◆ **INPUT ROWS**
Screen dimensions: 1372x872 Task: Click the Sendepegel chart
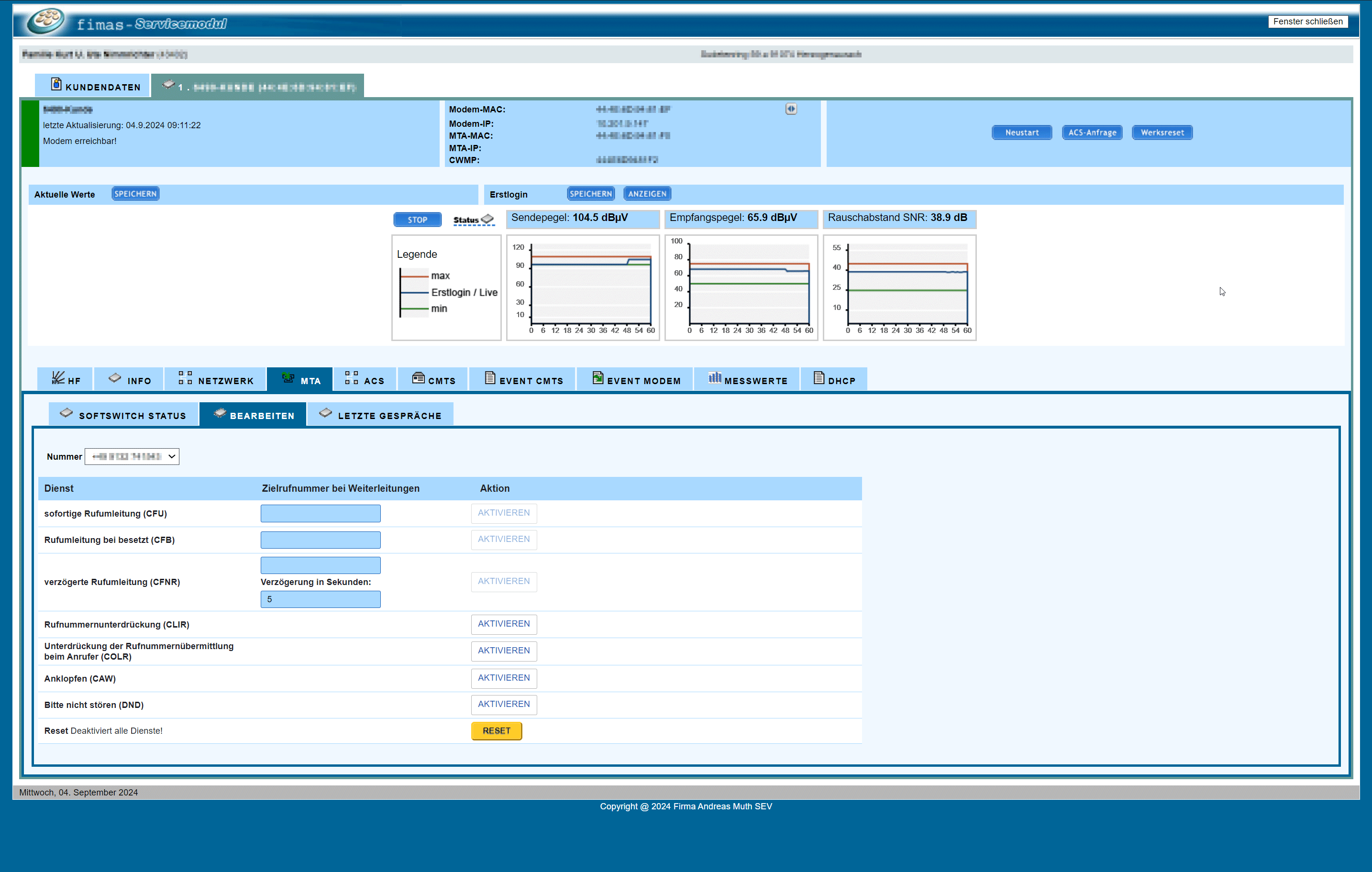[583, 287]
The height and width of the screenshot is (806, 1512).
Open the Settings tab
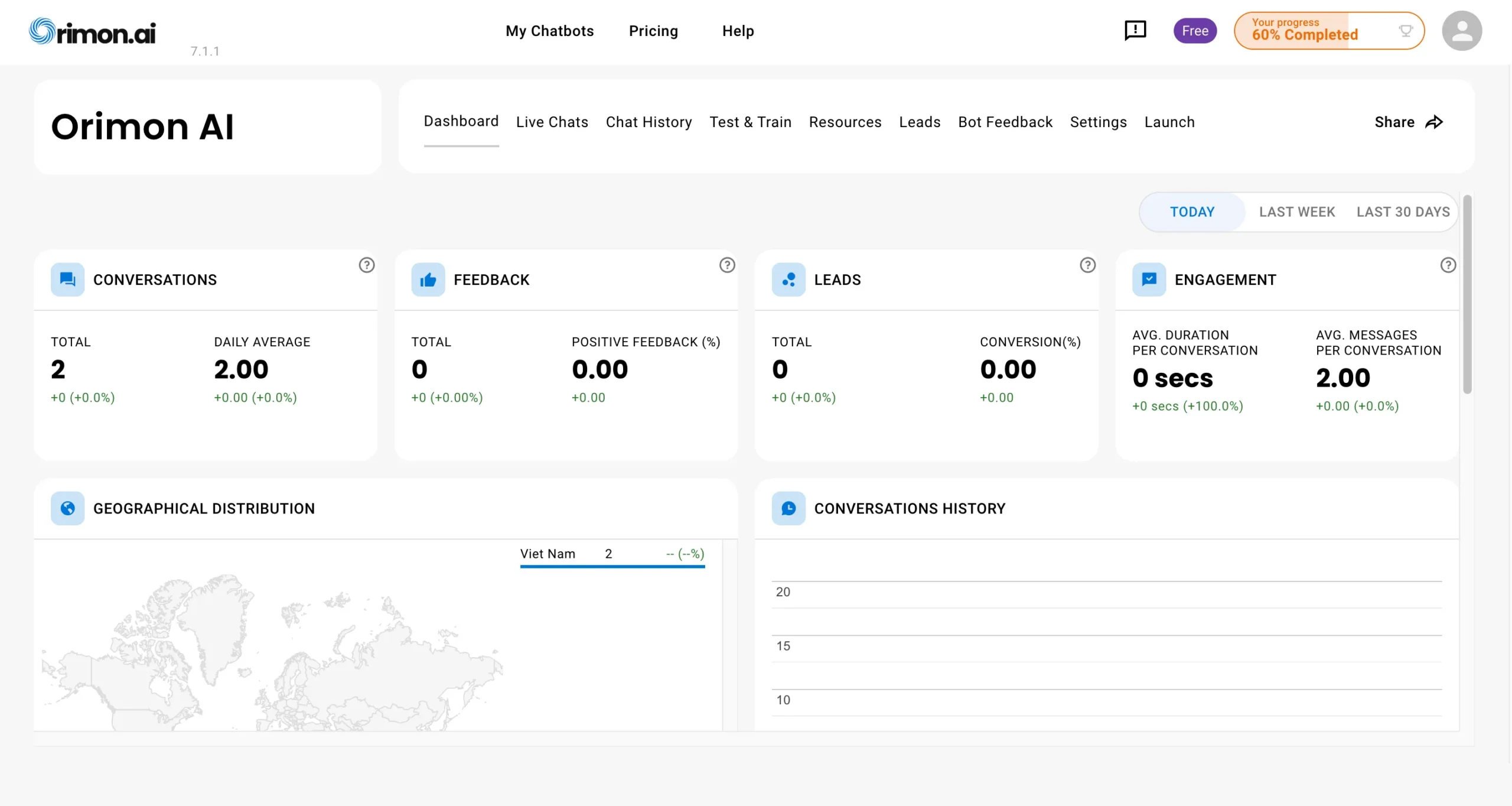coord(1097,122)
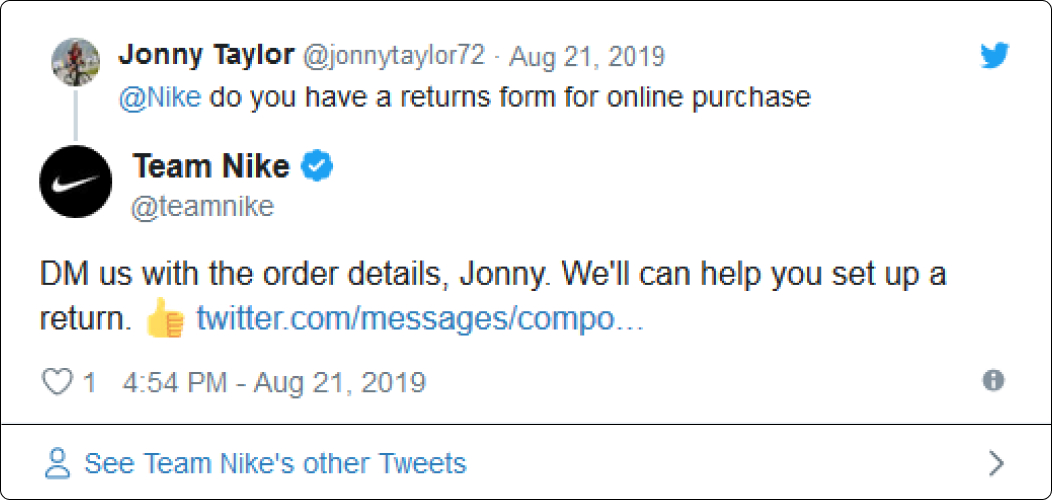Click the like count number 1
Screen dimensions: 1052x500
pos(89,382)
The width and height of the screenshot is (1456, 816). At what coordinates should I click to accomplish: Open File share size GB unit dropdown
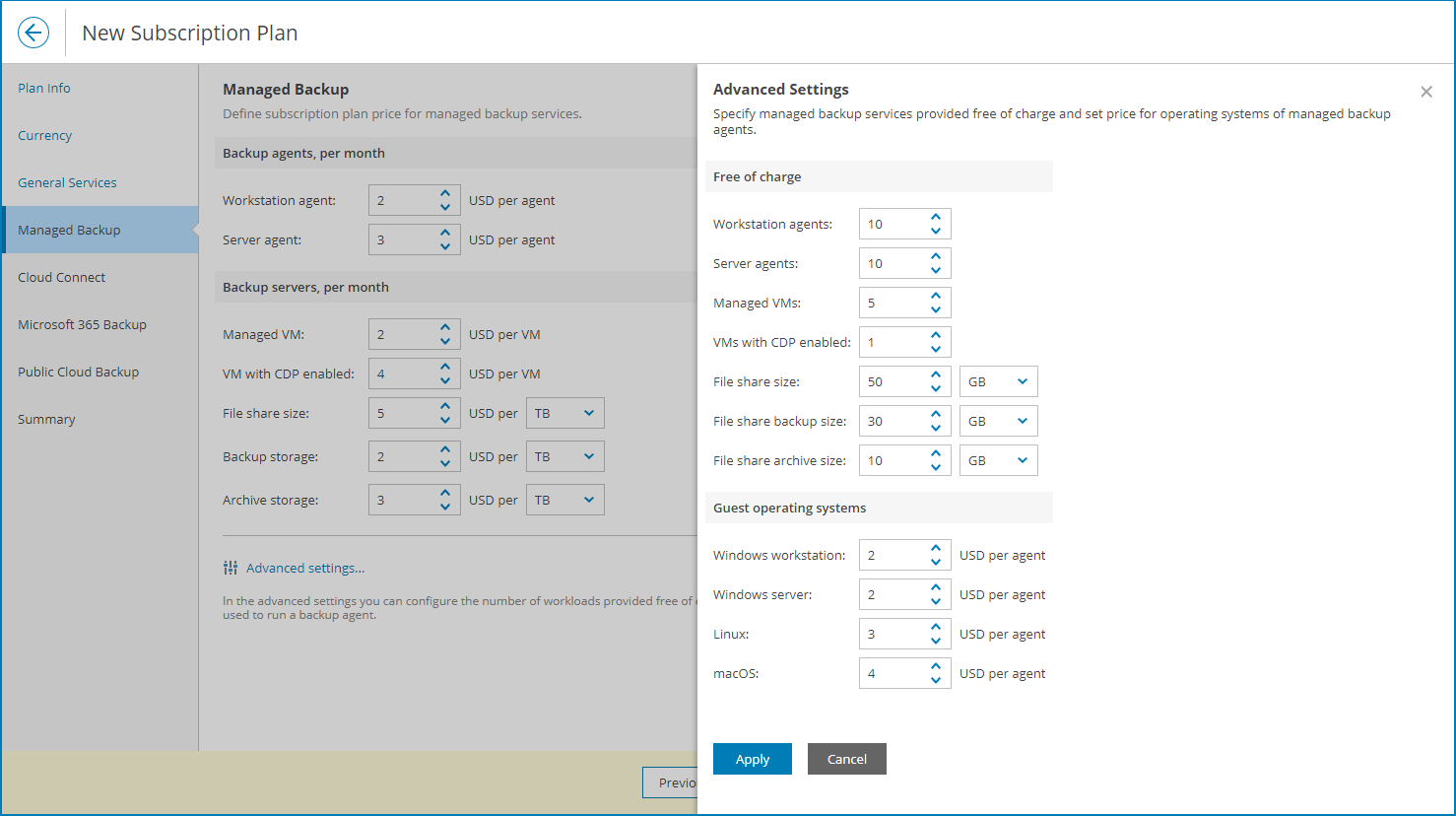[x=998, y=381]
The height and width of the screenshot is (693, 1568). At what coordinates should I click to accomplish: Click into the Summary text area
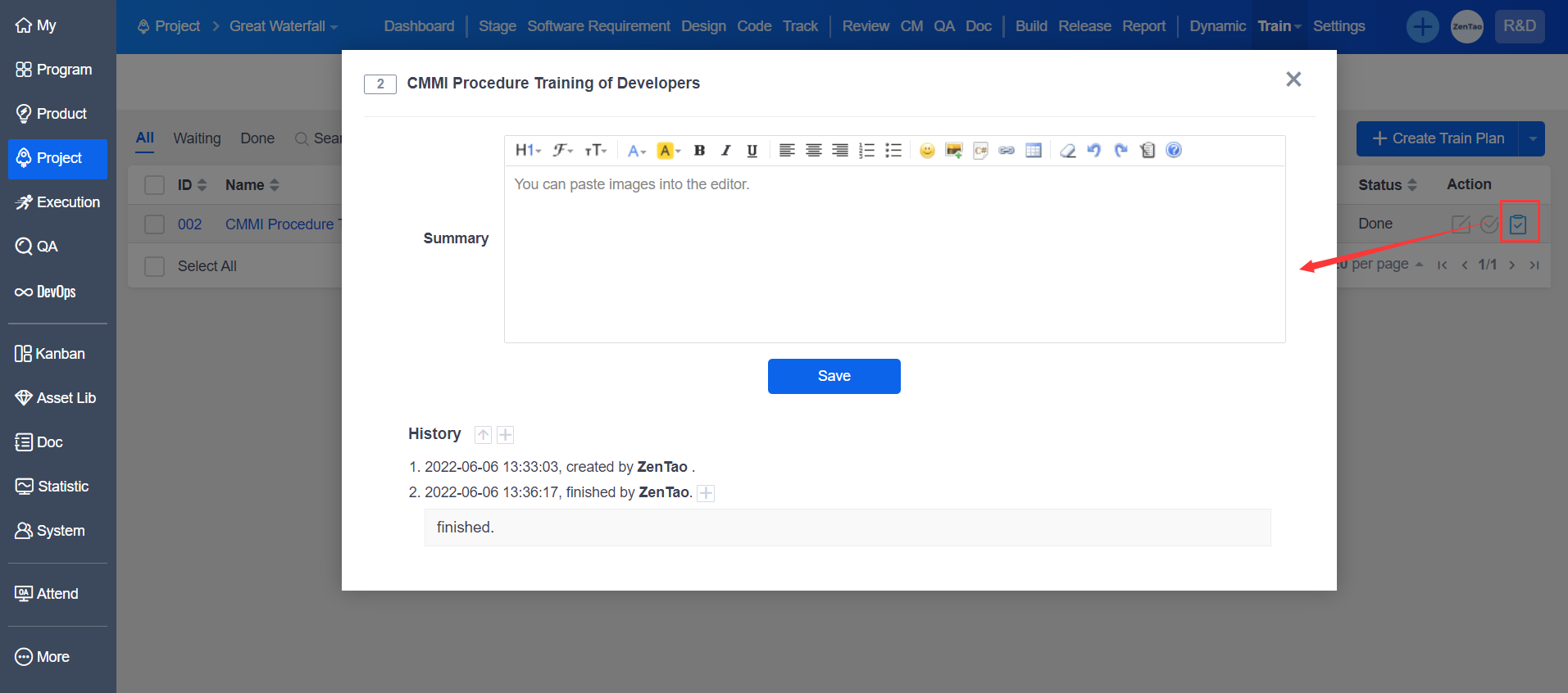tap(893, 254)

◆ **INSTRUCTIONS TO FOLLOW**
Copy all of the lines above word for word, leaving out the pictures.

◆ **FULL ANSWER**
Screen dimensions: 1372x872 Task: Click the Sendepegel chart
[583, 287]
The height and width of the screenshot is (806, 1512).
Open the Settings tab
coord(1097,122)
Click the like count number 1
Screen dimensions: 1052x500
pos(89,382)
The width and height of the screenshot is (1456, 816). At what coordinates should I click to accomplish: Open File share size GB unit dropdown
[x=998, y=381]
The height and width of the screenshot is (693, 1568). At what coordinates should I click to accomplish: Click into the Summary text area
tap(893, 254)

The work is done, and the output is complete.